### Selected extract

Rules in Foss v Harbottle

The rule in Foss v Harbottle contains two principles.

The first principles is the proper plaintiff principle, also referred to as proper plaintiff rules. This means where a wrong is done to the company, only the company itself can sue to remedy it. Therefore, an individual member is not allowed to sue in the name of company.

The second principles is the majority principle, also referred to as majority rules. This mean where an alleged wrong is made binding on the company by a simple majority of the members, the minority must abide by that majority decisions.

This rule is a very important one because it upholds the status of the company as a separate legal entity with the power to sue and being sued in its own name. Further, it recognize that as a company is an artificial entity without its own will and mind, its decision would have to be the decisions of the members themselves. Therefore, the decisions of the majority of the members will prevail.

The following are the advantages of the rule in Foss v Harbottle:

1. It prevents multiplicity of suits.
-This means where a wrong is done to the company, this rule would enable the company to institute one action to remedy it instead of allowing members themselves to sue resulting in numerous action being brought to remedy the same wrong.

2. It prevents wasteful actions.
-As the courts are likely to accept the decision of the majority, actions brought by the minority may be a mere waste of their time, energy and money. It may also be a waste of the court's time as well.

3. It prevents vexatious actions.
-Sometimes, the actions brought solely for the purpose of harassing and embarrassing the company. This rule will eliminate this action.

Despite these advantages, this rule brings at least one major disadvantages. It gives room to the majority who are in control of the company to abuse their superior position to cause grave hardship and injustice to the minority.

In order to alleviate this problem, several exceptions have been developed by the courts as following:

1. where the wrong complained of amounts to a fraud to the minority.
-In such a case, if the wrongdoers are themselves in control of the company, the minority may be permitted to bring a derivative action in the name of the company.

2. where the act complained of is ultra vires the company.

3. where there was a special resolution required for the act complained of, but was not complied with.

4. where there was an infringement of a member's personal right.

5. possibly, where the justice of the case so requires.

### Data entries
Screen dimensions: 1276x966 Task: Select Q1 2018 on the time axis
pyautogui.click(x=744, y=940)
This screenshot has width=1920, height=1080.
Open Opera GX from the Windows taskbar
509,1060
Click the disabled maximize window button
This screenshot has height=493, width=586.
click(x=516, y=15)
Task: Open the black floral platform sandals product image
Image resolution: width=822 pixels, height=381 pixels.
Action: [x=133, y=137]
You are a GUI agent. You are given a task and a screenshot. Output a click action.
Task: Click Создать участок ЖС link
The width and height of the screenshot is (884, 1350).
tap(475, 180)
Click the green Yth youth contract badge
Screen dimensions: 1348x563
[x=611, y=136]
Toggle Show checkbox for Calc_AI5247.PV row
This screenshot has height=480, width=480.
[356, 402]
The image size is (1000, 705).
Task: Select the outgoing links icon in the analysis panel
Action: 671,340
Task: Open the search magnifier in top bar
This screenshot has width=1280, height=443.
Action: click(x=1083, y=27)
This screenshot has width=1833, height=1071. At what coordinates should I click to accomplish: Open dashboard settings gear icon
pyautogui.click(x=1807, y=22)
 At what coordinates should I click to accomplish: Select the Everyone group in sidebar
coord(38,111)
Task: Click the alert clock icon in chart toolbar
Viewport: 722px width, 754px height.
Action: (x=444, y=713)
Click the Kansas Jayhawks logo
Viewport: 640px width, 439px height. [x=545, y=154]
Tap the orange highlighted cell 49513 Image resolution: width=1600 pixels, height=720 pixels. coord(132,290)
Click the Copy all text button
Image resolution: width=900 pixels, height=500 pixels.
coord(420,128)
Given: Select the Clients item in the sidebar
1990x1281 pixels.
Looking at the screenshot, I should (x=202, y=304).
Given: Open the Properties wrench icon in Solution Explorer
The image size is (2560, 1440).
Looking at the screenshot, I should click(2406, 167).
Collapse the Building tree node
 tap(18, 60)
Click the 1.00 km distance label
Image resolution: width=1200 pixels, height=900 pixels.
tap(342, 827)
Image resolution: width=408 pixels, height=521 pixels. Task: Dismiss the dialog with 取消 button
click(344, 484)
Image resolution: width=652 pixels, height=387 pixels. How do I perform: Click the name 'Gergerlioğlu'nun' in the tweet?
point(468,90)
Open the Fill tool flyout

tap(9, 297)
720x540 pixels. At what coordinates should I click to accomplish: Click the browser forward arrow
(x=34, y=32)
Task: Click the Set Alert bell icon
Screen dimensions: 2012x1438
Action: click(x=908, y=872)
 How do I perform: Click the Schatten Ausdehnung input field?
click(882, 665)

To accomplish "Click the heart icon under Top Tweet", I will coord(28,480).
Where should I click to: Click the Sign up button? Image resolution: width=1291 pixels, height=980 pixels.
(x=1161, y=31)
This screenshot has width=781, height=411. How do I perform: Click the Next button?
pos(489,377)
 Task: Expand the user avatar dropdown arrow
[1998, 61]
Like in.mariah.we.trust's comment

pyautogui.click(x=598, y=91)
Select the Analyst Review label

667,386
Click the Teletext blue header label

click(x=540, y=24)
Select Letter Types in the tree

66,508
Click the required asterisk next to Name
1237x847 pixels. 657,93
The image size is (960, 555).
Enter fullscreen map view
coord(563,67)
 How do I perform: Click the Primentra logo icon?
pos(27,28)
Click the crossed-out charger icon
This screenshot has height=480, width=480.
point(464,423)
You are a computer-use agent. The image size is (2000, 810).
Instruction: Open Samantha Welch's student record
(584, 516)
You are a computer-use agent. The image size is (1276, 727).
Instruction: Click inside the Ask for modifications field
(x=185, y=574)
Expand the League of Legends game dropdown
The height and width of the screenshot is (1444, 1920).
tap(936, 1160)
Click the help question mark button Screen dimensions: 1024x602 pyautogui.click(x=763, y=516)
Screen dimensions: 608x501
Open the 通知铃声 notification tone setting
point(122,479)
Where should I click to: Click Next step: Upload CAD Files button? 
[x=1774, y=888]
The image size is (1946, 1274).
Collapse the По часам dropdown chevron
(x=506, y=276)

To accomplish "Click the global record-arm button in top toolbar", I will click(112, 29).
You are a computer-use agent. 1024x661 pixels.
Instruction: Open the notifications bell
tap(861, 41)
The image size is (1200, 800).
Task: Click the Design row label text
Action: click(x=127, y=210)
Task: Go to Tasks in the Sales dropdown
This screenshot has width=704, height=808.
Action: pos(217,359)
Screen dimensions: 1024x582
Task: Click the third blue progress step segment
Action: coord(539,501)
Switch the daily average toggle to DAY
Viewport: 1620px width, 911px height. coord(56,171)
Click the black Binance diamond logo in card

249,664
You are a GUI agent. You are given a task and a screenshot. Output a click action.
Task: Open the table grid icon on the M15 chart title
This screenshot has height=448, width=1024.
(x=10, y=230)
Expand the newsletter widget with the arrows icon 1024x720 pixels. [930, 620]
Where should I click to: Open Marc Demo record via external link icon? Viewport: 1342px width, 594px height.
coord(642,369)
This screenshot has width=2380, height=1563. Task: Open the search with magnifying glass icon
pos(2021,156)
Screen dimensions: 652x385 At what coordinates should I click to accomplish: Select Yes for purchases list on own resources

### Set exercise
Set down the stretch of the Foss v Harbottle text from "3. where there" through "member's personal right.", copied word for word.

### Reply
3. where there was a special resolution required for the act complained of, but was not complied with.

4. where there was an infringement of a member's personal right.